With most schools now finalizing their recruiting classes, here’s a look at the top 10 in-state recruits who are most likely to make immediate impacts.
1. Darius Smith, combo guard, 6-2, Eastern Illinois: It’s not often you see a UConn recruit end up at Eastern Illinois. Smith was one of Chicago’s top high school players in the Class of 2009 and was highly recruited. He ended up at Connecticut, but was unhappy and left after one season. He played last season at Southern Idaho junior college and is now returning to his home state. Smith, who has two years of eligibility left, should be a game-changer for Eastern Illinois and could bring security to coach Mike Miller’s job.
2. Jon Mills, power forward, 6-6, Chicago State: Mills is one of the most tenacious rebounders to come through the Chicago Public League in the last decade. He played the last two years at Eastern Utah junior college and averaged a near double-double in that time. He’s the type of big man the Illini are still searching for in their 2011 recruiting class. If Chicago State coach Tracy Dildy continues this sort of recruiting, the Cougars will be competitive sooner than later.
3. Dre Henley, small forward, 6-6, Northern Illinois: Tennessee and a few other high-majors were giving Henley, a senior at De La Salle in Chicago, a serious look down the stretch. Playing right away was key for Henley, and it’s why he chose Northern Illinois. Henley’s game isn’t seen that often in the MAC. He has size, can handle the ball, score, pass and rebound. This was a big step forward for first-year coach Mark Montgomery.
4. Tracy Abrams, point guard, 6-1, Illinois: Abrams has kind of been the forgotten Illini recruit. Because he committed as a sophomore, he fell off a lot of people’s radars. It also didn’t help he suffered an injury during his junior year. He’s remained among the nation’s top 100 players, but probably never placed as high as he should have been. He would have been highly recruited throughout the country if he hadn’t committed so early. With his versatile offensive game and leadership skills, Abrams could be a special one for the Illini in the next four years.

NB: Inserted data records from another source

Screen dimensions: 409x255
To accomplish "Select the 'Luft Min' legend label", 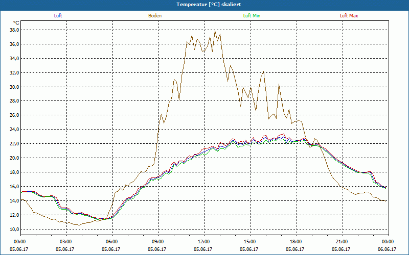I will 252,16.
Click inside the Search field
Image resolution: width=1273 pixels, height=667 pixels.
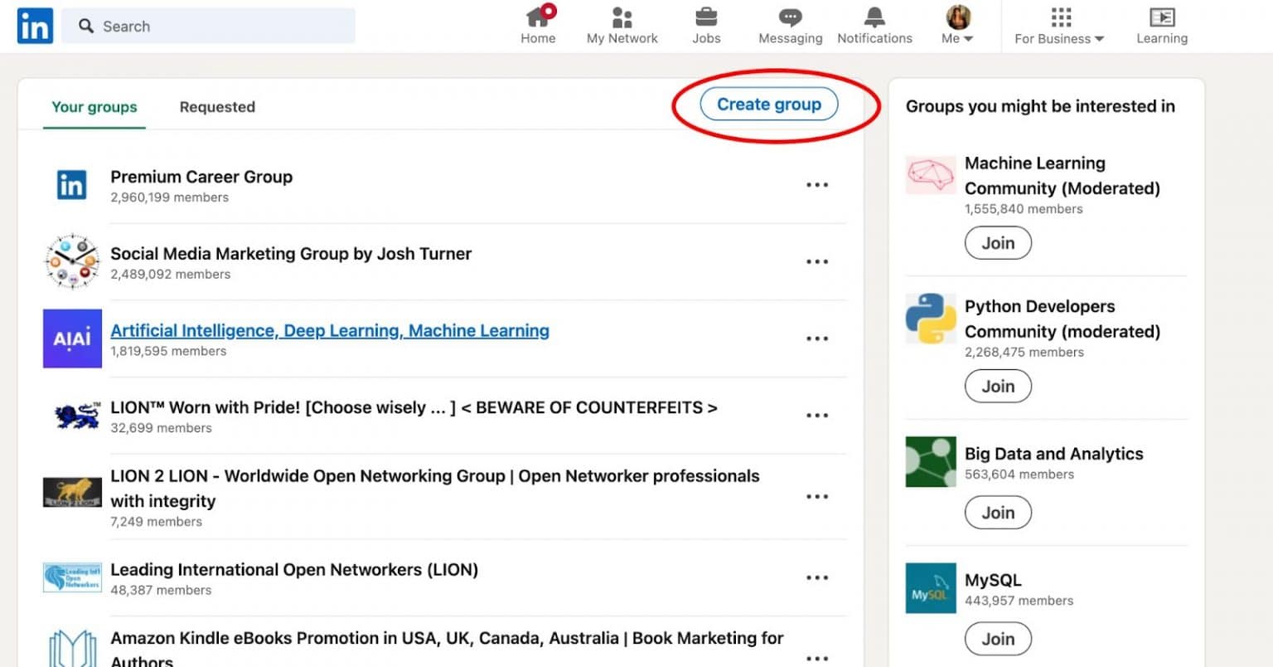(207, 26)
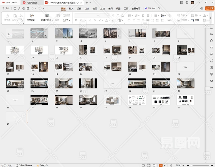The image size is (215, 167).
Task: Click the star icon in right sidebar
Action: (x=211, y=40)
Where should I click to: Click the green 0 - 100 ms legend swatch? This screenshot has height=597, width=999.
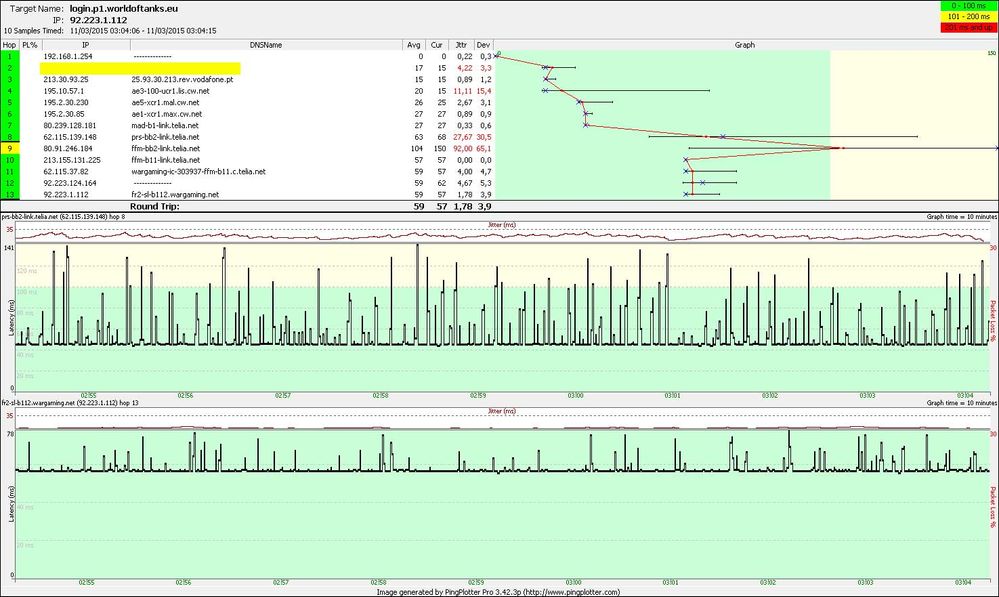(968, 6)
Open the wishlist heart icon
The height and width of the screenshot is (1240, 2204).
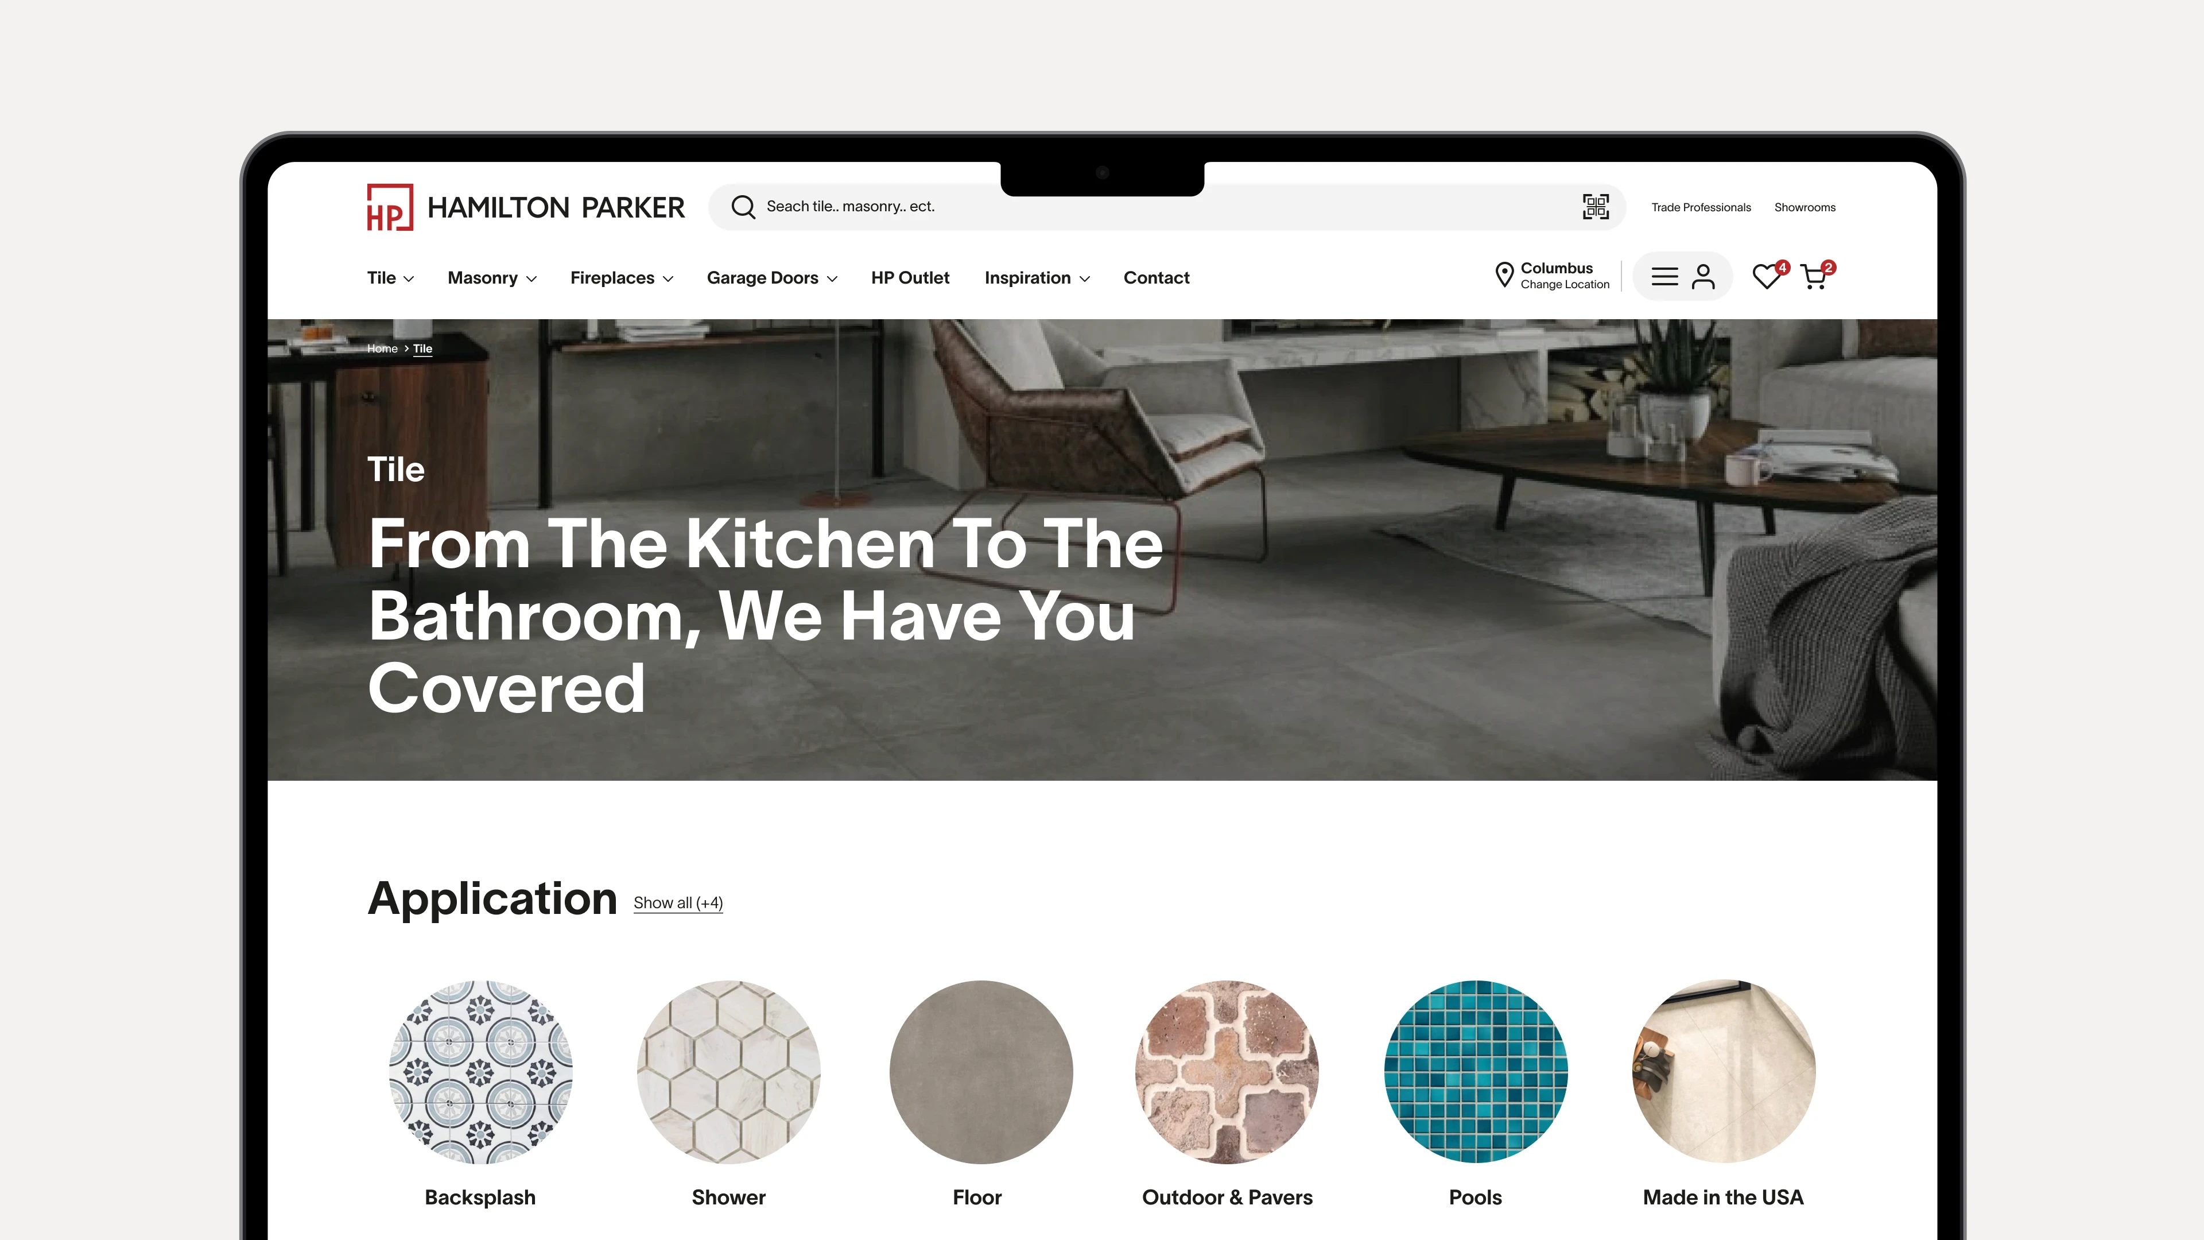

5. Tre Demps, 6-2/David Sobolewski, 6-1, point guard, Northwestern: Either Demps or Sobolewski or possibly both will be asked to replace four-year starting point guard Michael Thompson next season. Neither is overly athletic, but both players have high basketball IQs, can distribute and score and know how to lead a team. Northwestern’s success next season could be determined by their play.
6. Johnny Hill, shooting guard, 6-2, Illinois State: Outside of Simeon’s Jabari Parker, Glenbard East’s Johnny Hill showed the most ability at this year’s Illinois state tournament. In the state semifinals against Simeon, Hill shot 7 of 11 from the field, 3 of 4 from 3-point range and scored a game-high 22 points. Hill has the ability to get to the rim and shoot from deep. He has a bright future in the Missouri Valley.
7. Marc Brown, shooting guard, 6-4, UIC: The Flames snagged Brown from Texas. He was previously committed to Florida State and had a number of high-major programs interested in him. UIC coach Howard Moore had been recruiting Brown while still at Wisconsin and was able to keep that relationship when he took over at UIC. Brown can get to the rim and shoot it. He’s also known for his defensive game. He should step in and contribute right away.
8. Charles McKinney, shooting guard, 6-4, DePaul: McKinney will provide the Blue Demons much-needed size at the 2-guard. Coach Oliver Purnell’s aggressive defensive style should also fit McKinney perfectly. He’s athletic and is already known as a tough defender. Almost all of DePaul’s incoming class could see substantial minutes next season just like Brandon Young, Cleveland Melvin and Moses Morgan did last season.
9. Jalen Crawford, 6-2, combo guard, Bradley: Crawford isn’t as highly-touted as his older brothers Joe, who starred at Kentucky, and Jordan, who starred at Xavier, but he does have game. Crawford can score from inside and out and has improved his point guard skills. He should compliment returning guards Dyricus Simms-Edwards and Walt Lemon.
10. Dantiel Daniels, power forward, 6-6, Southern Illinois: Daniels’ size might throw some people off as a power forward, but he plays much bigger than his frame. He’s athletic and has a high motor. He averaged 21.4 points, 11.3 rebounds and 3.9 blocks this past year in the St. Louis area.